◆ 任务要求
请将从包含“You are a GUI”的那一行起，一直到包含“Image resolution: width=1862”的那一行为止的所有行（首尾两行都算在内）整理成一个 JSON 字符串列表，每行对应一个字符串，空行不计。

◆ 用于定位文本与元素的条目
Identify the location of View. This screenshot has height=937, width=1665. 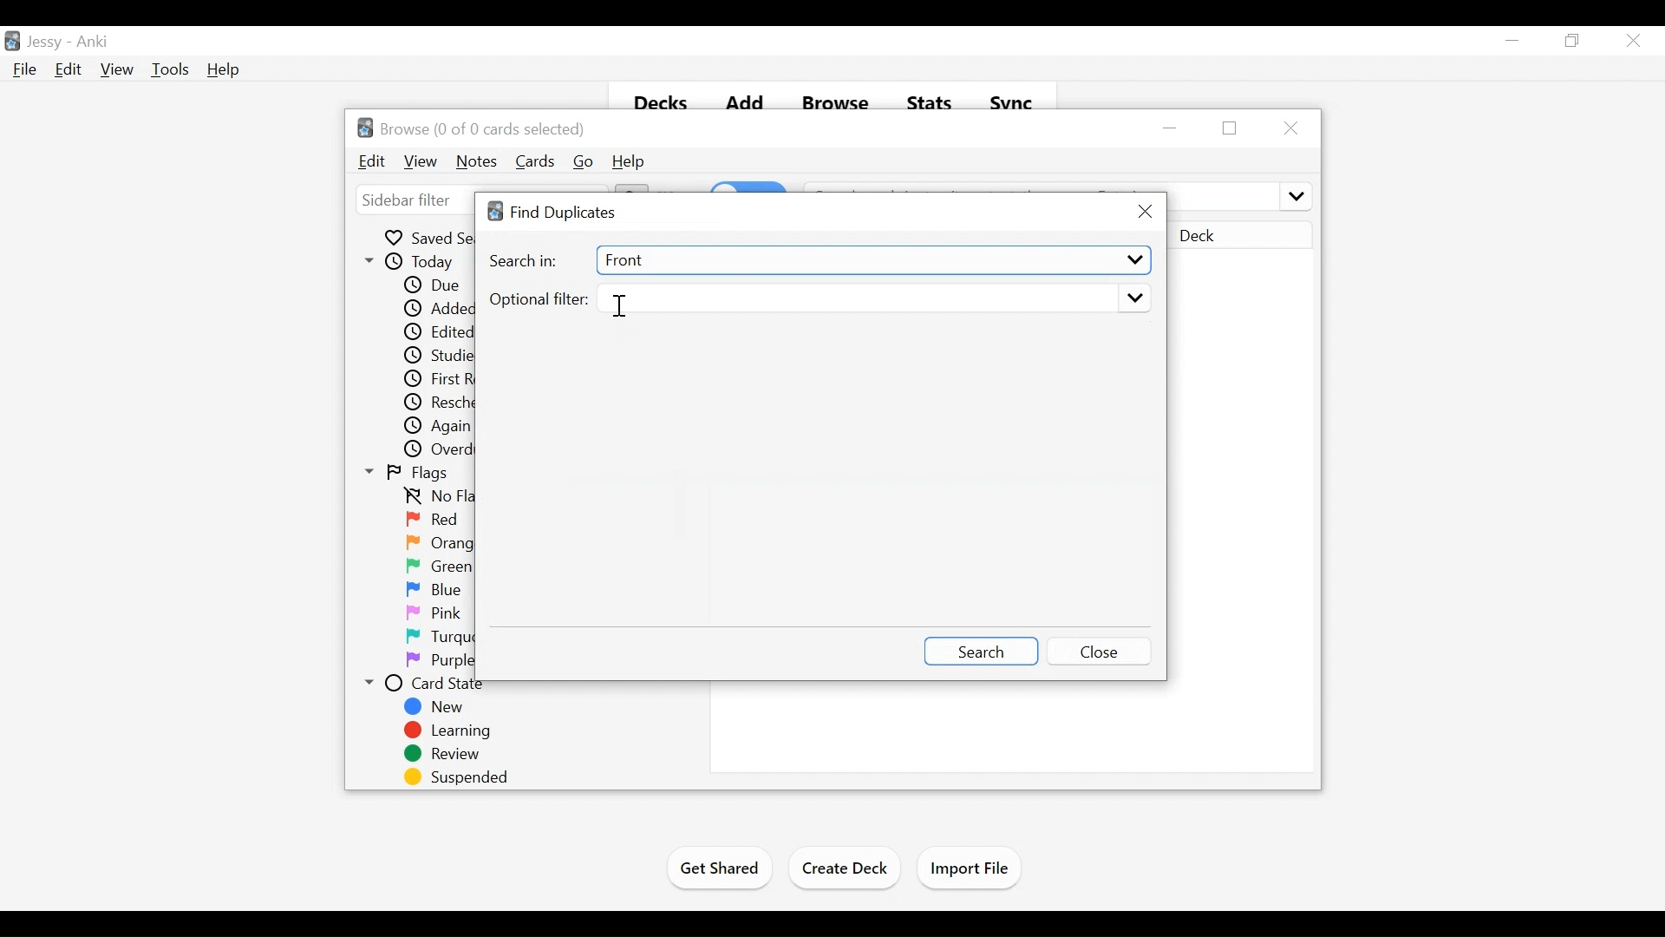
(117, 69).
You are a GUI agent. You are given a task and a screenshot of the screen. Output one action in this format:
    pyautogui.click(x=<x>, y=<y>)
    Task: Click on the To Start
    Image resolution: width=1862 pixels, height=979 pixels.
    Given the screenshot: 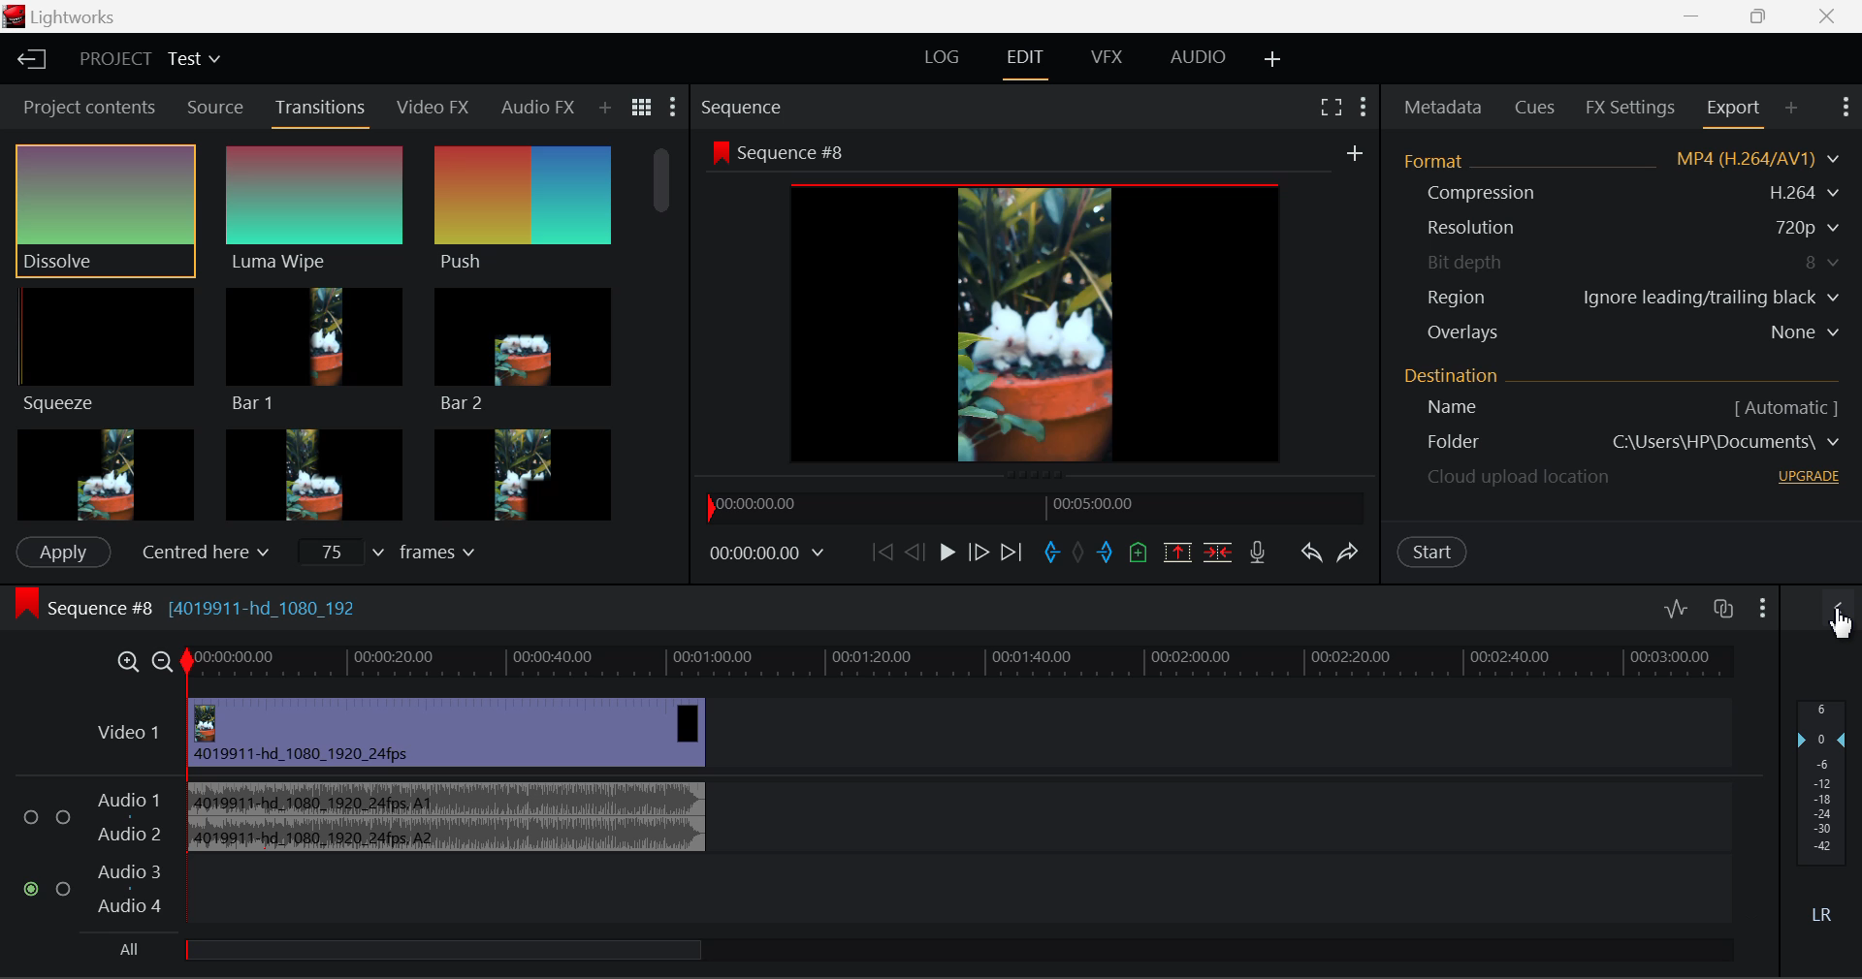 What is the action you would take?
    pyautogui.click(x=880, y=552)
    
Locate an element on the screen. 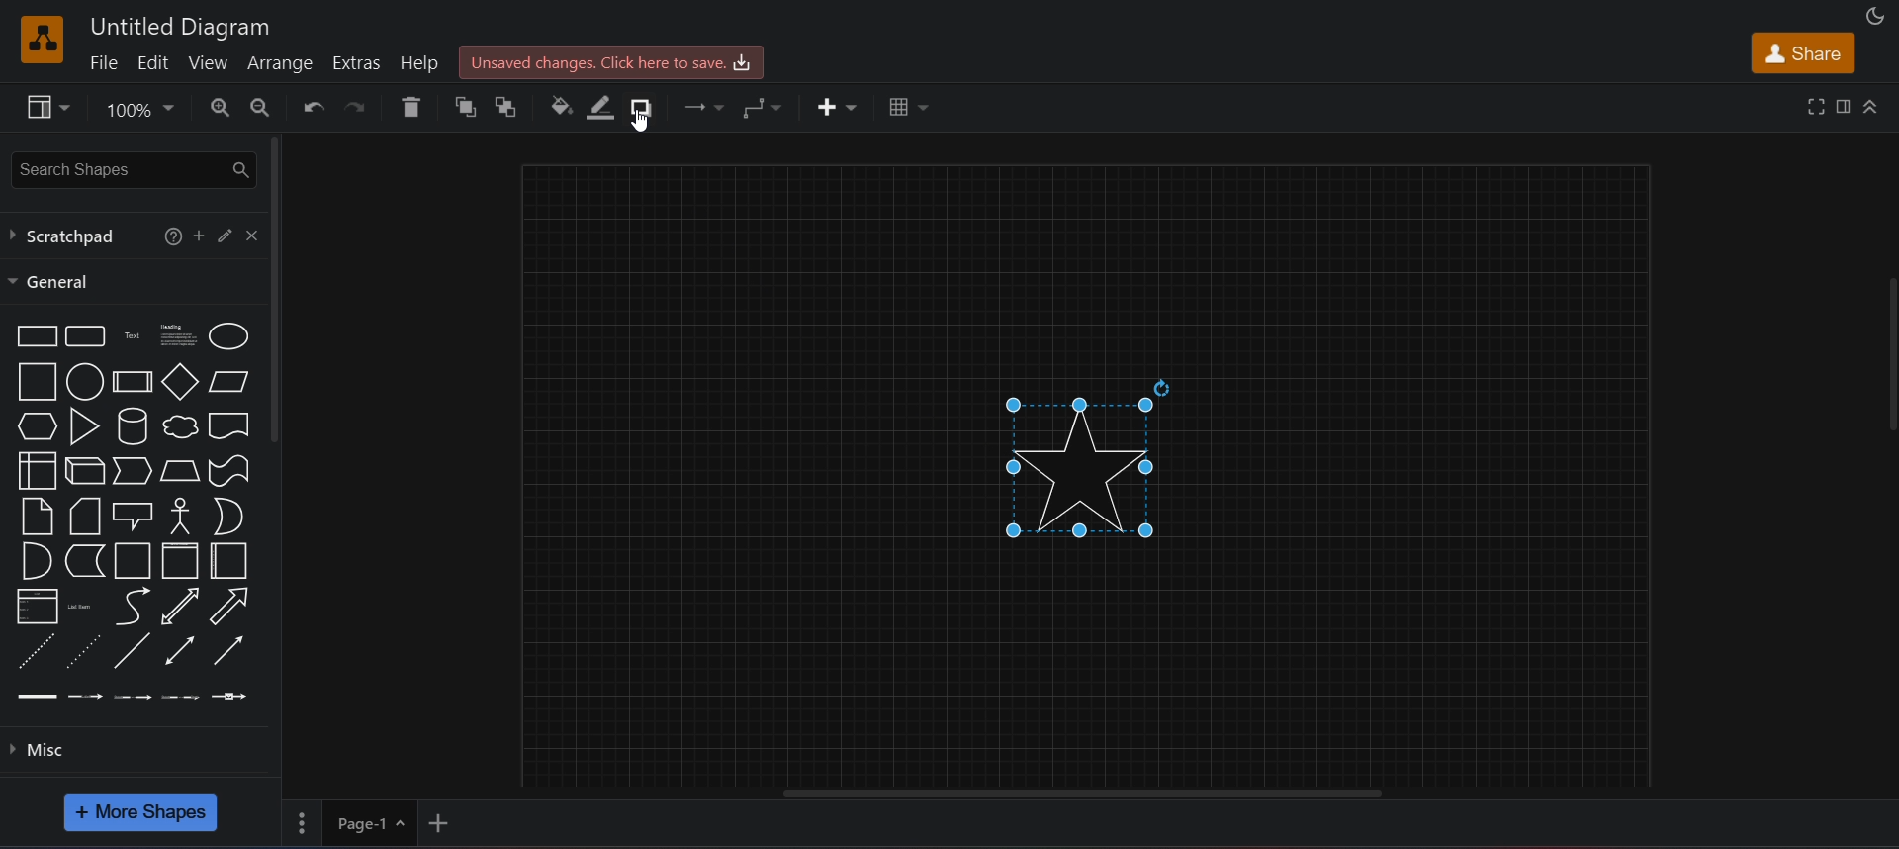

◆ 回答
[
  "You are a GUI agent. You are given a task and a screenshot of the screen. Output one action in this format:",
  "    pyautogui.click(x=<x>, y=<y>)",
  "    Task: Click on the To Start",
  "    Image resolution: width=1862 pixels, height=979 pixels."
]